Given this, you might think New York’s leaders would do everything possible to defend the right to speak out. You’d be wrong. 

City and state lawmakers are instead pushing legislation to create no-speech zones, euphemistically called “buffer zones,” where protest is forbidden. It’s a dangerous move.

Gov. Hochul and some state lawmakers have called for 25-foot no-speech zones around the entrances and exits of every house of worship and reproductive health clinic in the state. The New York City Council is also considering legislation that directs the NYPD to come up with a plan for no-speech zones outside houses of worship and educational institutions. 

Together, they could outlaw protest on thousands of blocks — and even whole neighborhoods — across the state. 

Take the hundreds of thousands of New Yorkers who have demonstrated against the Trump regime at Hands Off and No Kings protests. Their routes have come within the no-speech zones proposed by Hochul, meaning marchers could risk arrest no matter how peaceful their protests.

Proponents of no-speech zones have led the charge by saying they’re needed to protect New Yorkers’ ability to practice their faiths and to confront a rise in antisemitism. Let’s be clear: We all have a responsibility to fight back against hate. Religious freedom is essential, and the organization I lead has long fought to safeguard it.

But our state already has laws against obstruction, intimidation, interference, violence, or threatening behavior when entering or leaving a house of worship or reproductive health clinics. 

We must confront hate, but we do that best by fostering dialogue, compassion, and connection. We can’t arrest our way to a climate of understanding.

For any new restriction on protest to pass constitutional muster, there must be a lengthy, documented history of people facing intimidation, obstruction, or violence. No such record exists for houses of worship in New York.

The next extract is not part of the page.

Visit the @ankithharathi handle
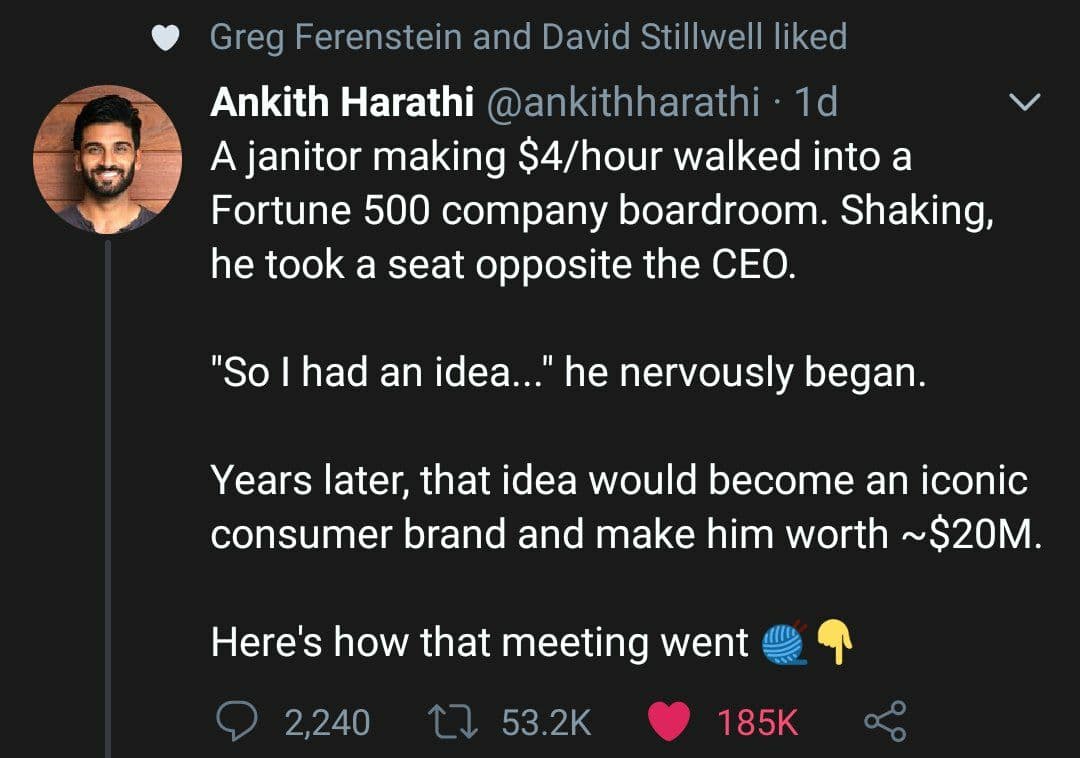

Instead, these proposed no-speech zones risk adding fuel to the Trump regime’s attacks on free speech.

The Department of Justice is already distorting and stretching existing statutes to go after New York demonstrators. Look no further than last month, when the DOJ launched an investigation into whether immigrants’ rights protesters committed federal crimes while demonstrating at a town hall held by Rep. Tom Suozzi on Long Island. 

Suozzi’s town hall was not a religious event, but it took place at a Jewish temple, and the Department of Justice is using that as a pretext for a sham investigation of protestors at the event, based on “religious animus.”

New York lawmakers must not give Trump or other bad actors more ways to go after speech they don’t like.

There’s also the perennial problem that police historically have enforced new criminal laws disproportionately. 

Creating no-speech zones across the state would increase police presence outside of places of worship and other covered facilities, putting protestors of color and LGBTQ demonstrators at new risk of discrimination, violence, and arrest. Police are also more likely to come down on people whose speech is controversial or they disfavor, risking discrimination based on viewpoint.

There has not been a time in recent memory when the need for protest has been greater or when more New Yorkers were using their voice. Now more than ever our city and state leaders must not make the mistake of chilling dissent. 

Lieberman is the executive director of the New York Civil Liberties Union.